以下函数提取“between 子句”中指定的“message date”。首先检查该项是否为 Item_func 类型。然后检查第一个参数是字段,并且后续参数不是字段类型。“between”子句被转换为 where 子句单元,其中 emailTimeStampStart 和 emailTimeStampEnd 是“between”子句中指定的值。

vector<EmailWhereClauseUnit> Item_func_between_case(const Item *item)
{
    vector<EmailWhereClauseUnit> emailWhereClauseUnitVector;
    const Item_func * itemFunction=dynamic_cast<const Item_func*>(item);
    Item **arguments=0;
    if(itemFunction)
    {
        arguments=itemFunction->arguments();
    }
    else
    {
        return emailWhereClauseUnitVector;
    }
    Item *field=0;
    Item *value1=0;
    Item *value2=0;
    if(dynamic_cast <Item_field*>(arguments[0]))
    {
        field = arguments[0];
    }
    else
    {
        return emailWhereClauseUnitVector;
    }
    if(dynamic_cast <Item_field*>(arguments[1]))
    {
        return emailWhereClauseUnitVector;
    }
    else
    {
        value1 = arguments[1];
    }
    if(dynamic_cast <Item_field*>(arguments[2]))
    {
        return emailWhereClauseUnitVector;
    }
    else
    {
        value2 = arguments[2];
    }
    Item_field *f;
    if(field&&field->item_name.ptr()&&_stricmp(field->item_name.ptr(),"messagedate")==0)
    {
        MYSQL_TIME emailDateTime={0};
        value1->get_date(&emailDateTime,0);
        tm tempDateTime={0};
        tempDateTime.tm_year=emailDateTime.year-1900;
        tempDateTime.tm_mon=emailDateTime.month-1;
        tempDateTime.tm_mday=emailDateTime.day;
        tempDateTime.tm_hour=emailDateTime.hour;
        tempDateTime.tm_min=emailDateTime.minute;
        tempDateTime.tm_sec=emailDateTime.second;
        EmailWhereClauseUnit myEmailWhereClauseUnit;
        myEmailWhereClauseUnit.from="";
        myEmailWhereClauseUnit.to="";
        myEmailWhereClauseUnit.cc="";
        myEmailWhereClauseUnit.subject="";
        myEmailWhereClauseUnit.body="";
        myEmailWhereClauseUnit.emailTimeStampStart=mktime(&tempDateTime);
        value2->get_date(&emailDateTime,0);

        tempDateTime.tm_year=emailDateTime.year-1900;
        tempDateTime.tm_mon=emailDateTime.month-1;
        tempDateTime.tm_mday=emailDateTime.day;
        tempDateTime.tm_hour=emailDateTime.hour;
        tempDateTime.tm_min=emailDateTime.minute;
        tempDateTime.tm_sec=emailDateTime.second;
        myEmailWhereClauseUnit.emailTimeStampEnd=mktime(&tempDateTime);
        emailWhereClauseUnitVector.push_back(myEmailWhereClauseUnit);
    }

    return emailWhereClauseUnitVector;
}

以下是 My_Cond_traverser 用来检查父子关系的一个辅助函数。

> _数据片段_:
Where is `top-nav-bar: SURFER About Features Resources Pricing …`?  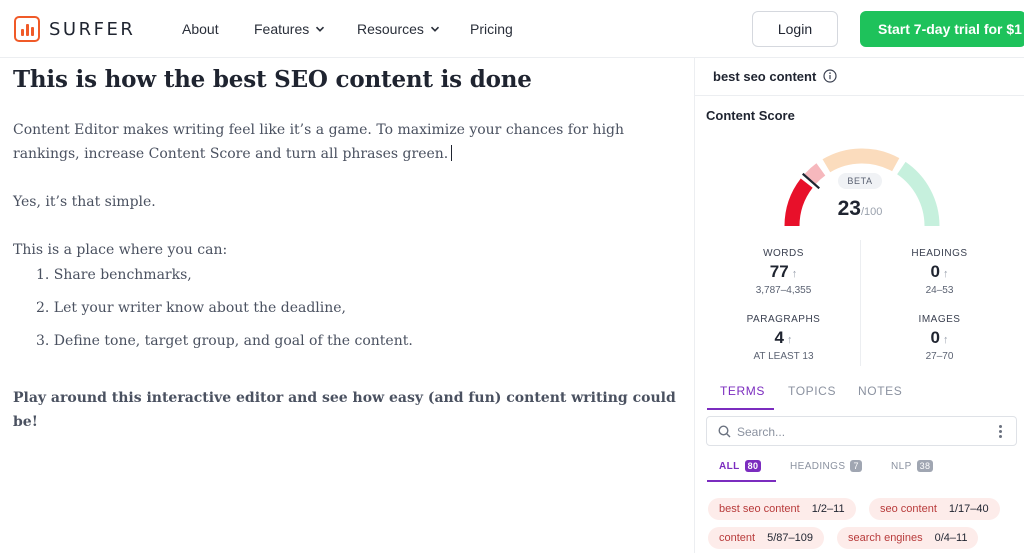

> _操作说明_:
**A)** 根据节选内容,回答下列问题:
(i) 函数首先检查该项是否为哪种类型?
(ii) 代码把字段名与哪个字符串进行比较?
(iii) 最后一句提到的辅助函数由谁用来检查父子关系?
**B)** 请照原样重新录入节选内容中的一段:从含有“vector<EmailWhereClauseUnit> Item_func_between_case(const Item”的词句开始,到“if(itemFunction)”结束。
**C)** 列出节选内容的代码中 myEmailWhereClauseUnit 被赋值的全部成员。

> _参考答案_:
**A)**
(i) Item_func 类型
(ii) "messagedate"
(iii) My_Cond_traverser

**B)**
vector<EmailWhereClauseUnit> Item_func_between_case(const Item *item)
{
    vector<EmailWhereClauseUnit> emailWhereClauseUnitVector;
    const Item_func * itemFunction=dynamic_cast<const Item_func*>(item);
    Item **arguments=0;
    if(itemFunction)

**C)** from、to、cc、subject、body、emailTimeStampStart、emailTimeStampEnd